Mario Kozjak: Rock Songs, Croatian, and Remote Work | X-Team

Most rock bands start writing in English. For Mario Kozjak, that was the obvious choice — until he sat down with his own lyrics and realized something was missing.

Kozjak is a Senior Software Engineer at X-Team and the lead vocalist, guitarist and frontman of the rock/metal band Kozjak, a trio based in Zagreb, Croatia. He has been studying music composition for 15 years — chord progressions, riffs, singing technique, song structure — mostly in the metal genre but with some acoustic singer-songwriter work alongside it. In this story, Kozjak explains how the band came together, why he made the uncommon decision to sing in his native language and what his songwriting and production process actually look like.

From an In Flames Tribute Band to Original Music

The band's origin traces to a rehearsal room in Zagreb in 2017, where Kozjak met drummer Josip Vladić. Both were there to rehearse for an In Flames tribute band. The friendship that developed quickly became something more ambitious: a two-man project writing original music that blends alternative rock and metal. Croatian lyrics included.

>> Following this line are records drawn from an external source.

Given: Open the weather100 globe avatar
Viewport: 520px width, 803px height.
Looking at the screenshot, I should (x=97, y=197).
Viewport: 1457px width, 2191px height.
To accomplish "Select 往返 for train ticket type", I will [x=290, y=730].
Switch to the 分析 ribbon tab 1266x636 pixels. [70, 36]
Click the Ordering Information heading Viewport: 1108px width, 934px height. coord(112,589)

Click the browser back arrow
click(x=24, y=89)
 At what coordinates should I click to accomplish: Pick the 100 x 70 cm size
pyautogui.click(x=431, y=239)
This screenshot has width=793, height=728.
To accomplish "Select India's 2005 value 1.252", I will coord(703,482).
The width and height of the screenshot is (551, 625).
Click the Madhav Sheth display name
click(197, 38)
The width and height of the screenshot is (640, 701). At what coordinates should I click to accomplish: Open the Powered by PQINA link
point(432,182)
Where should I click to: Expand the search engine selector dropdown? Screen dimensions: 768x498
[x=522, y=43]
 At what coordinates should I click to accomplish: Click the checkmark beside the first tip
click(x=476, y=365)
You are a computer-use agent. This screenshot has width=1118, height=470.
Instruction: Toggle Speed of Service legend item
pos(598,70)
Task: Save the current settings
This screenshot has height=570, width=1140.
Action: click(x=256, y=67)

By the time of this interview, Kozjak had grown into a trio — Kozjak on guitar and lead vocals, Vladić on drums, and a bassist who provides backing vocals. "We're a trio now and I'm pretty happy about it," he says.

The influences that shaped the sound go back to elementary school, when MTV introduced Kozjak to alternative rock and metal. The bands he cites as inspirations: Opeth, In Flames, Mastodon, Gojira, Dream Theater, Audioslave and Rage Against the Machine.

The Decision to Sing in Croatian

Every song Kozjak wrote started in English. That changed when the band was about to record.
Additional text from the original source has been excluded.